Studios operate differently. A small, senior team running AI agents across the venture lifecycle does not need 50 engineers to test a hypothesis. It does not need a $10M seed round to reach its first customer. The cost of iteration is low enough that a correction in capital markets is an inconvenience, not an existential threat.

When the fire comes and capital tightens, the companies that need abundant funding to survive will ignite first. The companies that were already running lean -- by design, not by necessity -- will barely feel the heat.

This is not austerity. It is architecture.
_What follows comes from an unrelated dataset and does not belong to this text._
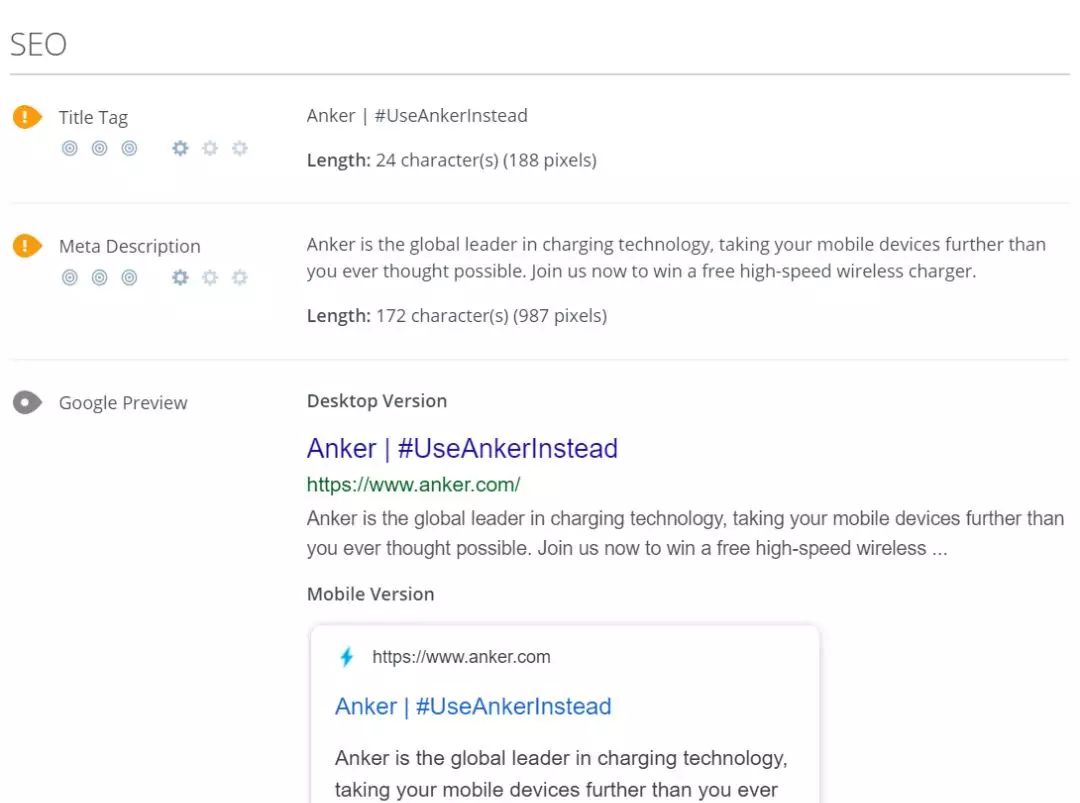This screenshot has width=1080, height=803.
Task: Click the orange warning icon beside Title Tag
Action: 27,117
Small crews with high leverage have less surface area for fire to catch.

Post-fire conditions are studio conditions

Every tech cycle tells the same story after the burn: talent becomes available, infrastructure gets cheaper, noise drops, and the founders who start building in the ashes have structural advantages over those who started in the boom.
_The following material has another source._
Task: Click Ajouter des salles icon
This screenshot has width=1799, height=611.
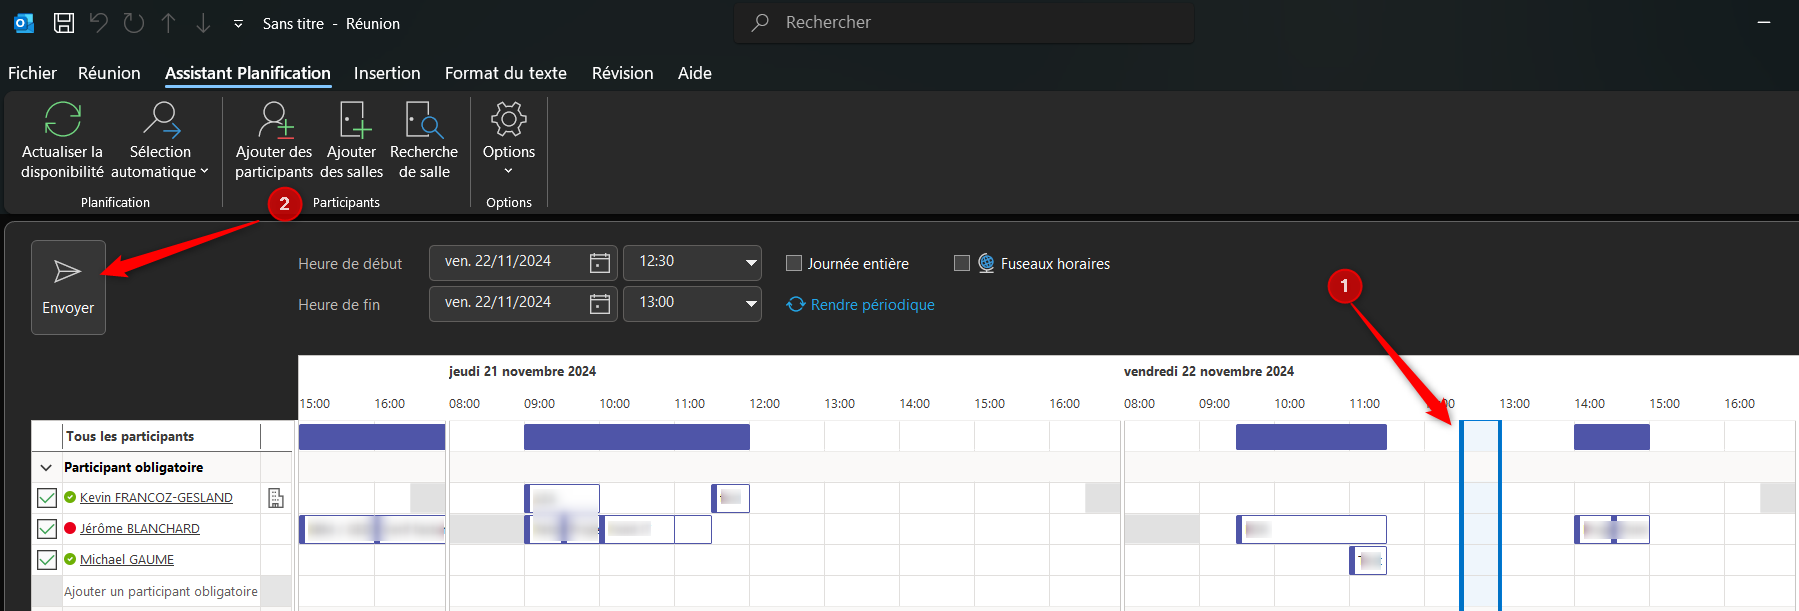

LinkedIn launched in 2002. Stripe in 2010. Slack in 2013. All fire followers. All built on the infrastructure and talent that the previous cycle overbuilt and then released.

The AI correction will follow the same pattern. Compute costs will fall. Engineers from failed AI wrappers will be looking for real problems to solve. The hype-driven competition will thin out, leaving clearer signal for companies solving genuine problems.

These are ideal conditions for a venture studio. Cheaper to build. Easier to hire. Less noise in the market. The studio's job -- finding signal, validating fast, committing fully to what works -- gets easier in every dimension.

The real test: conviction under scarcity

Lim asks the right question: can you sustain your business model when external capital disappears?

For a studio, the answer depends on whether you have found something real before the fire arrives. If you are still searching -- still running controlled burns, still validating hypotheses -- scarcity just means the experiments are cheaper. You keep going.

If you have found it -- if the signal is clear, the customer is paying, the problem is real -- then the fire is your accelerator. Competitors who were burning cash to keep up are gone. Talent that was locked up in overfunded startups becomes available. The market gets quieter, and the customers who remain are the ones who actually need what you are building.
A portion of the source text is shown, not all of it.